La créativité de Louis Lefèvre-Utile ne se cantonne pas au seul Petit Beurre. Il s’inspire de la célèbre marque anglaise Huntley & Palmers pour élaborer la première gaufrette vanille française. Il crée surtout en 1905 la fameuse Paille d’Or, gaufrette au jus de framboise dont il dessine la forme en stylisant une botte de paille. À la fin du XIXe siècle, près de deux cents biscuits sont proposés, vanille, biscuits glacés, cakes ou autres pâtisseries. La plupart existent encore de nos jours, comme le célèbre “BN” (initiales de Biscuiterie Nantaise).

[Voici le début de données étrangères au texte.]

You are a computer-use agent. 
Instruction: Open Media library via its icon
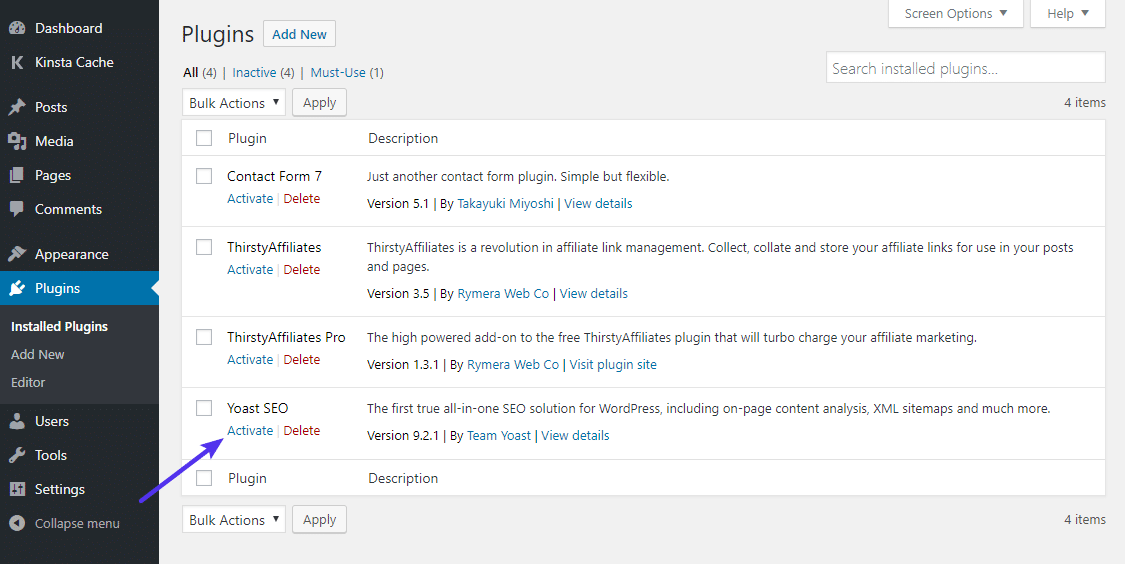click(x=17, y=141)
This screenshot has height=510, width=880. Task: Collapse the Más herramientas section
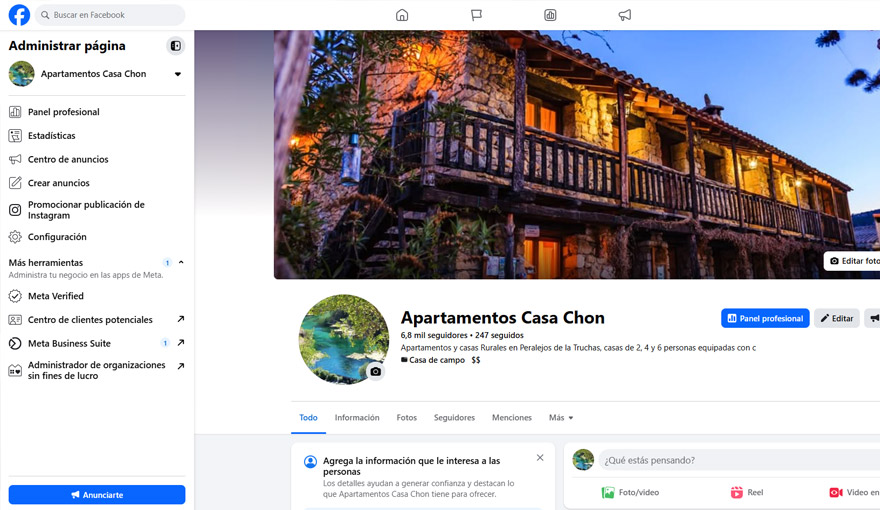tap(181, 263)
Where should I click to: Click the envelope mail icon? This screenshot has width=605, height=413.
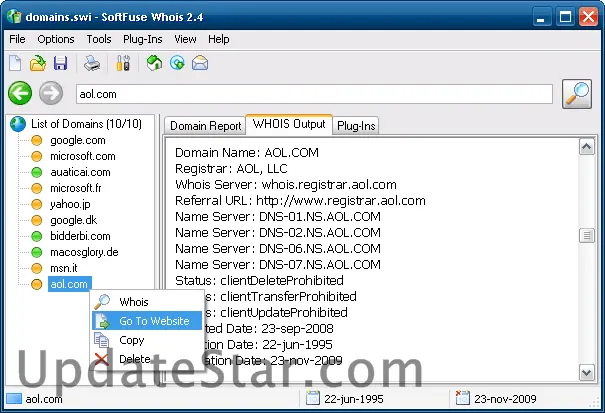click(x=200, y=64)
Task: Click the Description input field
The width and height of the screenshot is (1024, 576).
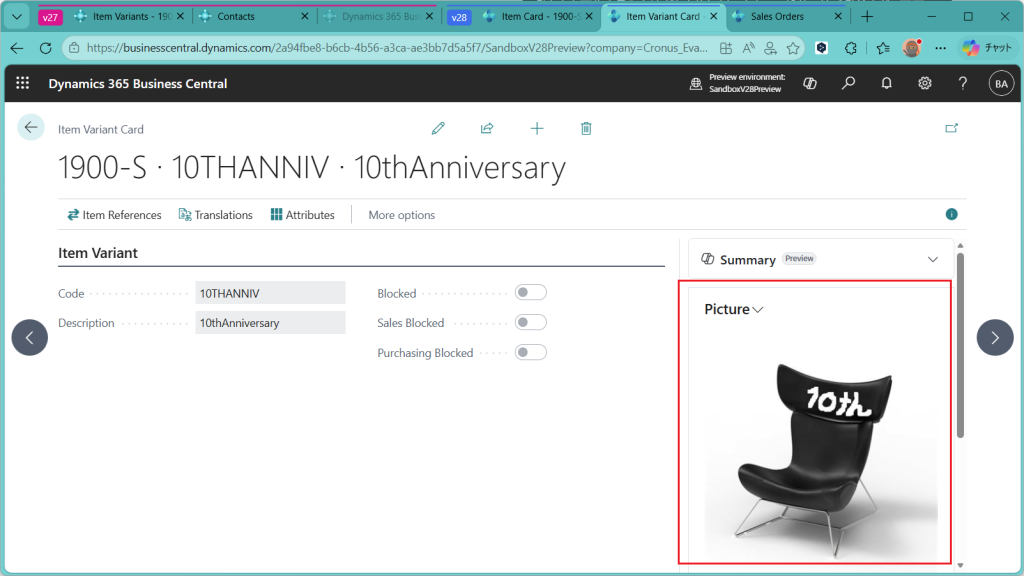Action: pos(270,323)
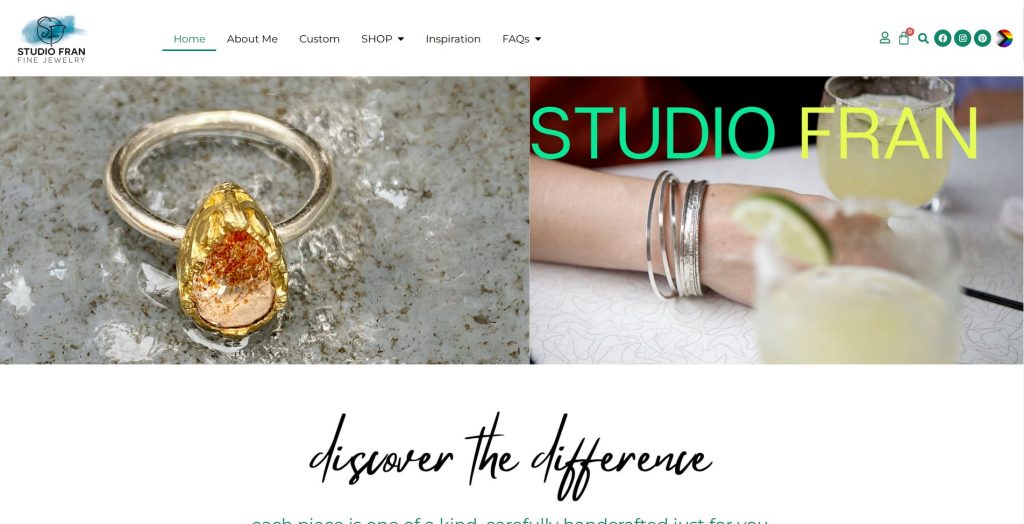The width and height of the screenshot is (1024, 524).
Task: Click the gold ring hero image
Action: point(264,220)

Les Américains à la rescousse du Petit Beurre

Pendant la Première Guerre mondiale, les Américains fournissent à la marque les ingrédients nécessaires, en échange de biscuits pour leur armée. C’est aussi à l’Américain Raymond Loewy, rencontré aux Etats-Unis en 1946, que Patrick Lefèvre-Utile demande, en 1956 de redessiner le paquet de Petit Beurre. “Redessiner le paquet du Véritable Petit Beurre LU, c’est redessiner le drapeau français”, s’exclame alors le célèbre designer, récompensé par le Package Designers Council de New York pour son logotype LU : deux lettres sur fond rouge.

C’est encore aux Etats-Unis que la nouvelle image, signée René Gruau, connaît un succès tel, qu’elle est rapidement diffusée en France. L’art français entre ainsi dans le domaine populaire américain. La famille Lefèvre-Utile restera à la tête de son empire industriel jusqu’en 1967. A partir de cette date, Patrick Lefèvre-Utile, issu de la quatrième génération, s’associe avec d’autres fabricants de biscuits pour développer l’exportation de ses produits. Après plusieurs fusions, LU intègrera en 1986 la multinationale BSN, devenue aujourd’hui Danone.

Avec la marque LU, Danone est le premier biscuitier de France et le numéro deux mondial. La marque est rachetée en 2007 par le groupe américain Kraft Food et, depuis 2012, LU appartient à la multinationale américaine Mondelez International. Les petits beurres sont encore consommés à ce jour par 26% des foyers français et demeurent la marque phare de LU. On les trouvent un peu partout aux Etats-Unis (épiceries, grandes surfaces), sous la forme du Petit Ecolier. L’ancienne usine Lefèvre-Utile, située en bordure du Canal Saint-Félix à Nantes, est classée au patrimoine historique de la ville. Le 1er janvier 2000, le lieu a été aménagé en centre culturel branché, le Lieu Unique. Et la tour LU est ouverte aux visites touristiques.